The differences of opinion just pointed out would seem to bring this case within the well established principle stated by the late and respected Justice Frick of this court in Newton v. Oregon Short Line RR. Co.,6 that “ * * * Unless the question of negligence is free from doubt, the court cannot pass upon it as a question of law; * * * if the court is in doubt as to whether reasonable men * * * might arrive at different conclusions, then this very doubt determines the question to be one of fact for the jury * * When this is so, it is the right of the parties to have a jury determine it. This court has heretofore paid its respect to the virtue of judicial restraint and the desirability of observing it by not encroaching upon this foundational right by which there is preserved to the people the privilege of presenting their disputes to a representative group of citizens. It is the means of keeping the law close to the people and serves as the ultimate safeguard against the deprivation of or the overriding of individual rights by any arbitrary or despotic action.7
Although the nature of the plaintiff’s injuries and the extent of his damages do not go directly to the question of the sufficiency of the evidence to sustain a finding of willful misconduct, it is not amiss to be aware of their seriousness to him. The medical evidence shows that he has suffered painful, serious and permanent injuries : scars upon his face; loss of function and feeling by impairing some of both sensory and motor nerves about his eyes; and most serious of all, is left blind in his right eye. He has incurred substantial medical and hospital bills; and is under the necessity of long-term, perhaps lifetime, further checking and *407medical care. He is a man who works for ■$300 per month and thus these considerations would undoubtedly be of grave importance to him. He has gone through all ■of the suffering indicated; and the tortuous procedures leading up to and through a trial by jury, wherein by the rulings of the judge and the determination of the jury he has been awarded a verdict of $10,595.00. Under the circumstances hereinabove set forth as they appear to me, to now take this judgment away from him is in my opinion an act which I am impelled to protest as an injustice, the responsibility for which I have no desire to share. I would affirm the judgment.
TUCKETT, J., dissents.

. Hales v. Peterson, 11 Utah 2d 411, 360 P.2d 882.

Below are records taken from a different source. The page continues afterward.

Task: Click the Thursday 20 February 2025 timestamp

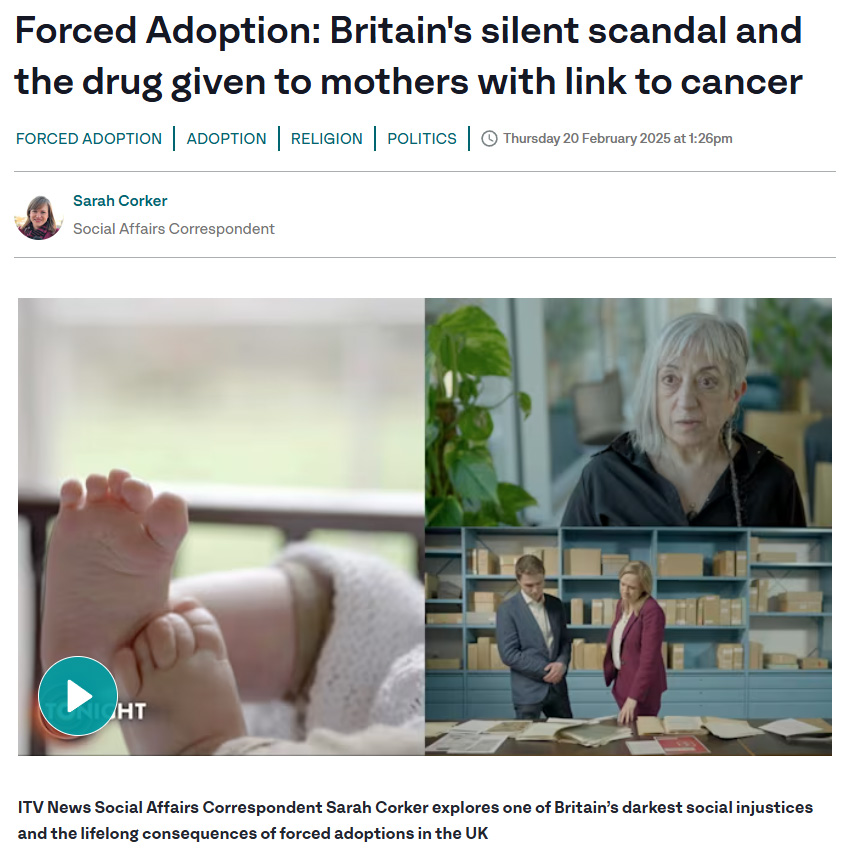Action: (617, 139)
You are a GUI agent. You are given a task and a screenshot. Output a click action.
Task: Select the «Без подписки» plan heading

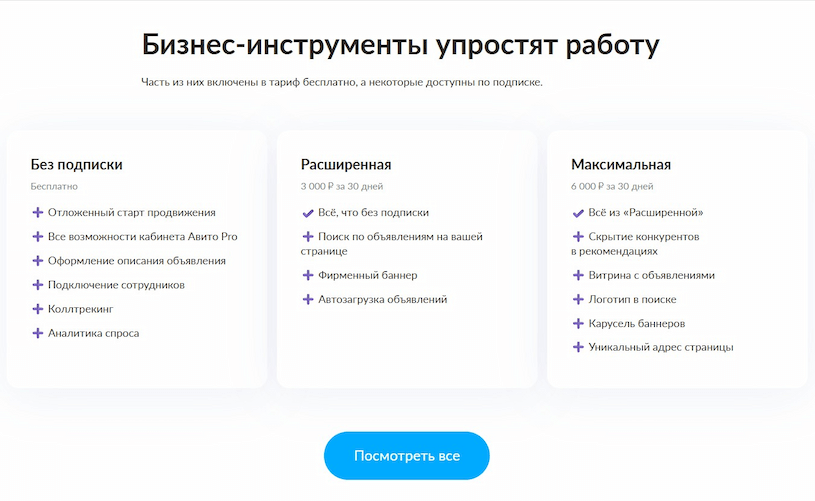(x=77, y=165)
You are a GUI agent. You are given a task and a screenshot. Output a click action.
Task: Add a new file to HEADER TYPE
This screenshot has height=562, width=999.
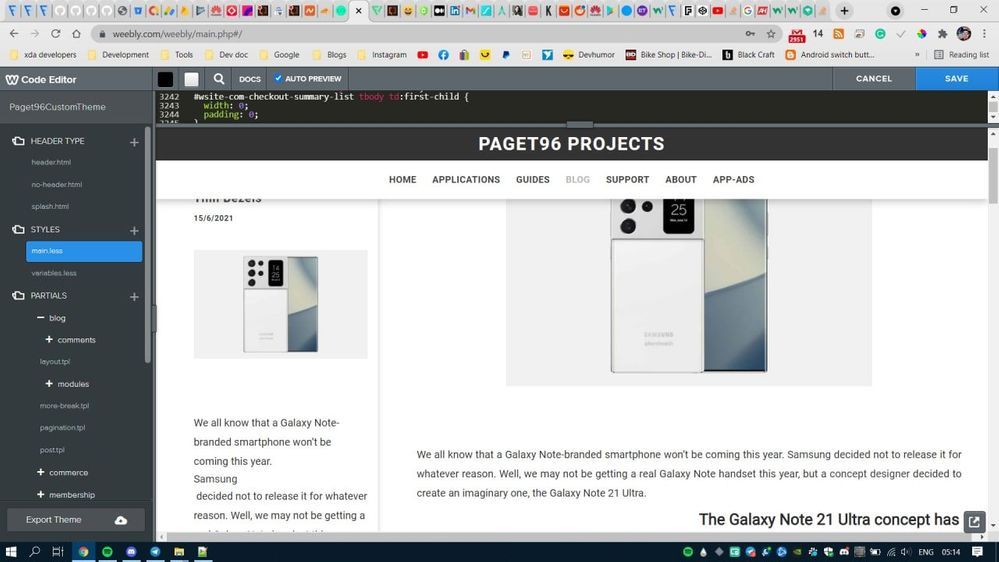(x=134, y=142)
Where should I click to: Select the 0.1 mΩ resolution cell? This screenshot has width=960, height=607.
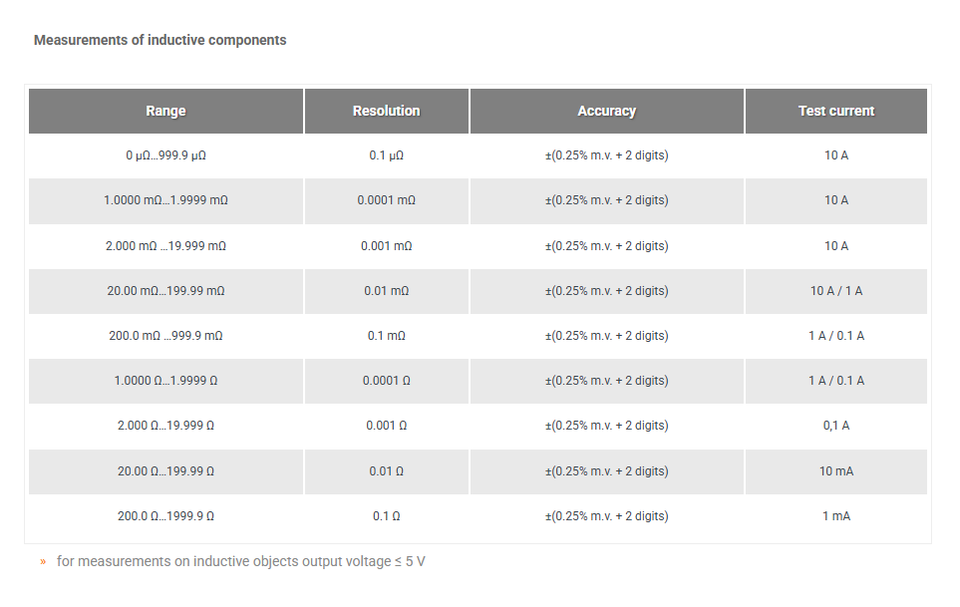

. As to advantaged position of trial court, see statement in Nokes v. Continental Min. & Mil. Co., 6 Utah 2d 177, 308 P.2d 954.

.Geary v. Cain, 69 Utah 340, 255 P. 416. See Holmes v. Nelson, 7 Utah 2d 435, 326 P.2d 722; and King v. Union Pacific R. Co., 117 Utah 40, 212 P.2d 692.

. See Jumper v. Goodwin, 239 S.C. 508, 123 S.E.2d 857; also Layman v. Heard, 156 Or. 94, 66 P.2d 492.

. Stack v. Kearnes, 118 Utah 237, 221 P.2d 594.

. Newton v. Oregon Short Line RR. Co., 43 Utah 219, 134 P. 567.

.See statement in Stickle v. Union Pac. R. Co., 122 Utah 477, 251 P.2d 867.